Aggregate to Accumulate

Risk data aggregation and the challenges in how to divide up data and who is assigned what pieces of data.

kate-toumazi-thomson-reuters
Kate Toumazi, global head of risk data services, Thomson Reuters

Kate Toumazi, Global Head of Risk Data Services, Thomson Reuters, explains how firms should deal with enterprise-wide data that creates complications for dividing or aggregating.

1. How should data dictionaries or definitions be established as a foundation for data aggregation efforts?

In accordance with Basel, financial institutions must have an enterprise approach to how they manage their risk and have a robust system which utilizes consistent data across the entity. It is without question that having a strong data architecture is critical for risk data aggregation, and that a key facet of any firm wide data architecture is having consistent data dictionaries. However, the reality is that for most firms the technical challenges are compounded when differing data dictionaries are used across a firm. In an ideal scenario, firms would pick a best in breed dictionary and look to roll this out across their entire enterprise. This may mean tweaking existing capabilities such that a broader array of data can be harmonised into a single and more scalable model. A recent survey of globally systemically important banks (G-SIBS) further highlighted the challenge firms are facing, when it showed an increase in the number of banks who are unlikely to be compliant with BCBS 239 implementation by the 2016 deadline. In fact, more than half of those surveyed said they are not going to be ready. This truly underscores the complexity of the challenge, which is growing not shrinking and a need for a solution remains critical. We can all hear the regulatory clock ticking and firms need to work towards the best viable solution for their business given their existing infrastructures.


2. Who should the stakeholders be and what should their roles be, when assigning responsibilities for data domains?

To comply with Basel, firms must be proactive in how they provide governance and oversight to their risk systems, policies and procedures. They must truly own how they are measuring and mitigating risk. In light of this, one of the biggest organizational changes we have seen across numerous firms is the appointment of a Chief Data Officer who reports to or operates for the board. We believe this trend will continue for the following reasons firstly, by elevating the importance of the data function within the organization, firms are highlighting the strategic importance of getting it right. Secondly, and perhaps more importantly, it specifically assigns accountibility to a senior individual. It is clear that the stakeholders for risk data aggregation sit across numerous parts of the organization including risk, finance, IT and data operations and that these functions must all work together to create the overall structure and composition of the governance and delivery organization.

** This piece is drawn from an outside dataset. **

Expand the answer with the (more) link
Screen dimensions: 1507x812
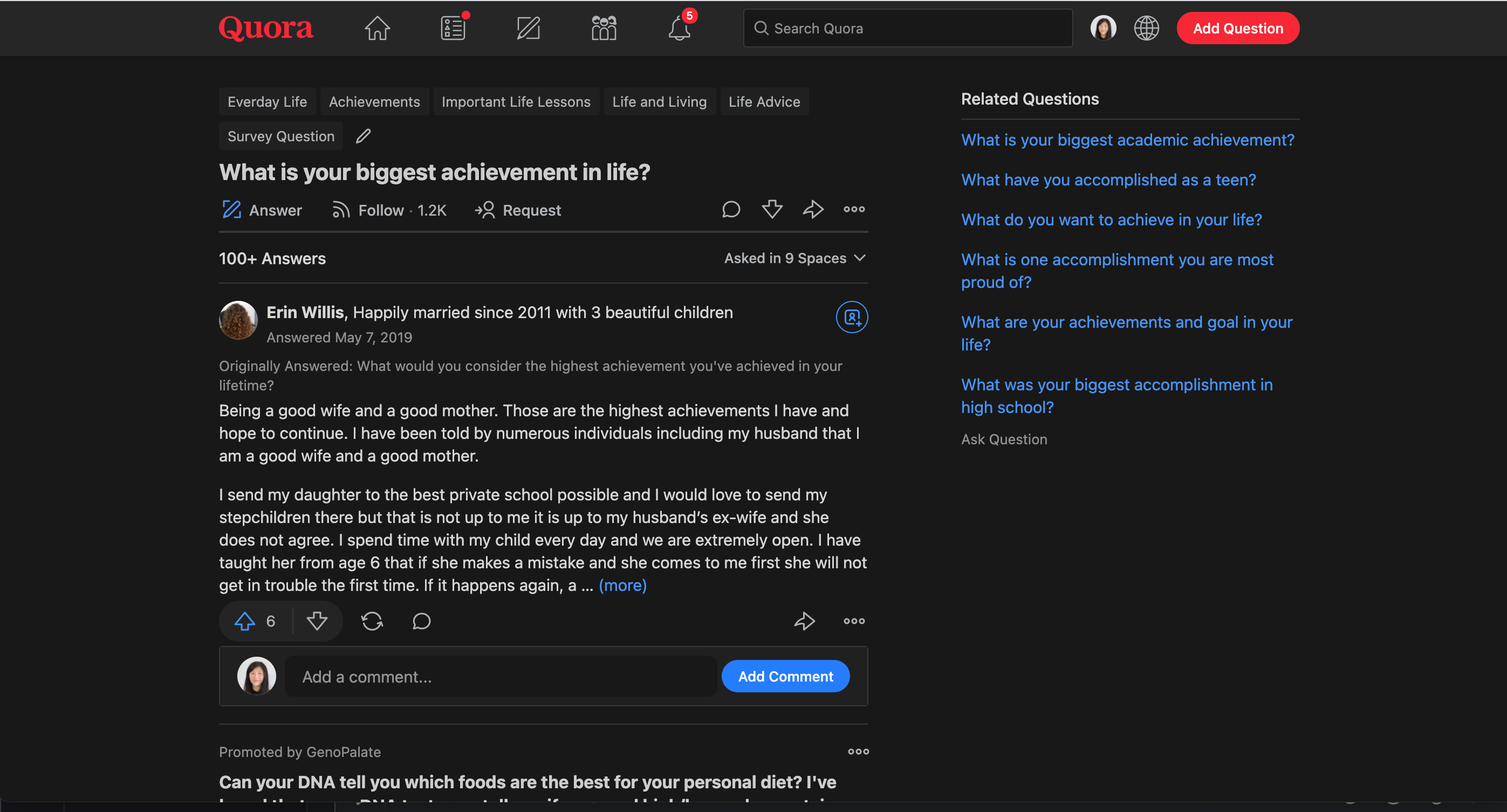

Front office and back office are often not joined up and the front office specifically is often not incentivized to input accurate data which results in manual interventions later to correct the data. By having a single senior figure responsible for data across the organization many firms are looking to address these problems and are far more likely to succeed in spite of the fragmentation.


3. Can enterprise-wide data be broken down, scrutinized and reorganized to address risk management? How should that process work?

A bank should be able to generate accurate and reliable risk data to meet the necessary reporting requirements. To accomplish this, data should be aggregated on a largely automated basis to minimize errors.

Only with an enterprise wide view can the data be aggregated to truly address risk management. Fragmentation is public enemy number one when it comes to aggregated risk management. That does not necessarily mean the only solution to be able to scrutinize the data is a single granular data repository across the entire firm with a single risk management system feeding off this . We, for example, see many banks looking to technology solutions to create a federated model for a single data repository that will add a layer over and above their existing databases to try to create a single data model mid-way through the data lifecycle.

How far banks need to go towards this depends on how consistent their data models are and where they are looking to aggregate their risk either by country, by region, by group or some other level. Even if silos of data are not being physically broken down, one thing is certain, the way collection, storage and maintenance of the data is managed can no longer be done in a silo if firms are to fully address their risk management challenges.


4. What impact is the stress testing regimen of CCAR and BCBS 239 having on risk data aggregation efforts?

The Basel Committee on Banking Supervision states "risk data aggregation" is "defining, gathering and processing risk data according to the bank's reporting requirements to enable the bank to measure its performance against it risk tolerances/appetite". BCBS 239 is core to this statement and its specific data standards highlight the vital role data plays when implementing true Risk Data Aggregation.

The biggest impact we are seeing is increased investment in data aggregation. It goes without saying that post 2008 most major institutions were looking to see how they could improve their aggregation to avoid the same lack of transparency and inability to respond on a timely basis to market and credit risks, but today's regulations are adding the extra pressure. The fact that BCBS 239 has milestones requiring firms to report on their progress also means this has been top of the agenda.

The other facet of the regulations that is different to what may have been in place before is the explicit requirement to provide forward-looking assessment of risk to senior management. This includes forecasts or scenarios for key market variables and the effects on the bank, providing senior management with a much needed view of the likely trajectory of the firm's capital and risk profile in the future. This change adds yet another layer of complexity to what is already a substantial undertaking. It also drives further investment into the data aggregation efforts to ensure that not only are historic / current risk calculations and measures consistent but any future looking views are also modeled in a consistent way.